5.1 Limitations and Future Work¶

The DrivAerNet++ dataset contains 8000 car designs, covering most conventional car designs. However, simulation fidelity is slightly lower than typically used in industry (CFD meshes of O(100M) cells [4]). Additionally, errors are introduced when using steady-state RANS simulations for highly turbulent and time-varying flows around 3D cars. While the k-ω-SST model [45] provides accurate results, it struggles to predict flow separation and reattachment [36, 4]. Future work should employ hybrid RANS-LES methods to better capture time-dependence of flow fields.

Furthermore, the surrogate models trained in this study are not complex enough to learn intricate geometric and aerodynamic features. More advanced models, such as Geometry-Informed Neural Operator [43], Convolutional Occupancy Networks [51], and sophisticated graph models, should be tested. This study primarily focused on drag surrogate modeling as it is the most critical factor in initial design stages. However, leveraging DrivAerNet++ for other tasks such as accelerating CFD simulations is necessary for a more comprehensive approach.

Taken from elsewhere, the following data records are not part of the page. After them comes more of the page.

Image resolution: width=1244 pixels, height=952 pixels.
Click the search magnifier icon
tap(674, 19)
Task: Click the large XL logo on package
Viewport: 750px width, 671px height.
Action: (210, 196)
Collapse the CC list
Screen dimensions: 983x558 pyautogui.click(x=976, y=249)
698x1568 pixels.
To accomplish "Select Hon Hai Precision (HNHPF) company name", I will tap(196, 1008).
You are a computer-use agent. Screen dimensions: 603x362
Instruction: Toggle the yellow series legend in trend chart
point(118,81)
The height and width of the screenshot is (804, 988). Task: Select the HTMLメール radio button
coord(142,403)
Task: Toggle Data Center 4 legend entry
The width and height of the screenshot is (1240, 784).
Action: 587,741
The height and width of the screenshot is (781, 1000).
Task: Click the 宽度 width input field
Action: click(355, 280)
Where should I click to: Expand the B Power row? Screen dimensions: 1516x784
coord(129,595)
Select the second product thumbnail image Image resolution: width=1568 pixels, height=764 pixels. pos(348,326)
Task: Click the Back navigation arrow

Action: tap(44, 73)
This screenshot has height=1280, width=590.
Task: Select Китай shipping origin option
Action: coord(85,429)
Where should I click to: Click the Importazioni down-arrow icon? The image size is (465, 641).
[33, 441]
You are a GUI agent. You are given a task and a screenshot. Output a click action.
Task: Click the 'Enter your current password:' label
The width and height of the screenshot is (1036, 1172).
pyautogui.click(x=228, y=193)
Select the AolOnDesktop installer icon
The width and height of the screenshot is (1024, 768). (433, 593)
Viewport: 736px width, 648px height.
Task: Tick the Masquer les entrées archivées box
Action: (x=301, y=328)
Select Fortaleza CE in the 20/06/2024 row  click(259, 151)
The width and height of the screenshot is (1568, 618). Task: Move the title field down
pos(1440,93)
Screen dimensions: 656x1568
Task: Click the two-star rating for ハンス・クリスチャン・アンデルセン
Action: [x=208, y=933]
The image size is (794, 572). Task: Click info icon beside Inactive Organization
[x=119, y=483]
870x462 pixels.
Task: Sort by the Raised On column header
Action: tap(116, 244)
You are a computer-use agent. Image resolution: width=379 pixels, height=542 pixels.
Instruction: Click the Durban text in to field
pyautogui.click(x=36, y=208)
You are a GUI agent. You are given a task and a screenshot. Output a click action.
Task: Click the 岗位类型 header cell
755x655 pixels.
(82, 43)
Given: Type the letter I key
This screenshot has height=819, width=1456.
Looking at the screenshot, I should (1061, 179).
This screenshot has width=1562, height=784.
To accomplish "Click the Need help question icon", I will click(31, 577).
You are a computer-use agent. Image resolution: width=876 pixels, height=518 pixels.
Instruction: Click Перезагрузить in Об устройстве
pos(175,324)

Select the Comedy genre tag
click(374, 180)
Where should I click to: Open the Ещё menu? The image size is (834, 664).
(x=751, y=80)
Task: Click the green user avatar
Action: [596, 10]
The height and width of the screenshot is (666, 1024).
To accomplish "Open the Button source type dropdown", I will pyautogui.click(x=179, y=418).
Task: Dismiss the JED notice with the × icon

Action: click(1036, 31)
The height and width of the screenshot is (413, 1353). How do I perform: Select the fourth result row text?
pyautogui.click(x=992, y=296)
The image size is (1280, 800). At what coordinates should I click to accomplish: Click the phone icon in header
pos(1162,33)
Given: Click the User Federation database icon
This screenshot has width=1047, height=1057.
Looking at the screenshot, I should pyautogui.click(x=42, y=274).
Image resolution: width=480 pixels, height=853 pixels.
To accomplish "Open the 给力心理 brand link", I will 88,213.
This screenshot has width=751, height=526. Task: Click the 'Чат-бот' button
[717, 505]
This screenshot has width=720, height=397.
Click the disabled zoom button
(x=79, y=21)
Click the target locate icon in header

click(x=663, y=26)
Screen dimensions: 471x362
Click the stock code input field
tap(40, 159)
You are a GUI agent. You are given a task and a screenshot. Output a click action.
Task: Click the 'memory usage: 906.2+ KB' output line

To enhance the dataset, future work will focus on integrating transient CFD simulations and incorporating additional modalities such as 2D image rendering and multimodal learning methods. This will improve model accuracy and robustness, driving innovation in automotive design and optimization.

5.2 Conclusion and PaddlePaddle Version Results¶

In this paper, this study introduces DrivAerNet++, the largest multimodal 3D dataset for data-driven aerodynamic design, containing high-fidelity CFD simulations and diverse car designs. The dataset of this study includes 8000 cars based on industry-standard shapes, providing broad coverage of various aerodynamic performance metrics. The dataset requires 39TB of storage, significantly larger than comparable engineering datasets, and is publicly available. Furthermore, the computational cost of generating DrivAerNet++ is an order of magnitude larger than a recently published CFD dataset [43], which used 185,744 CPU hours, while the dataset of this study required 3 million CPU hours.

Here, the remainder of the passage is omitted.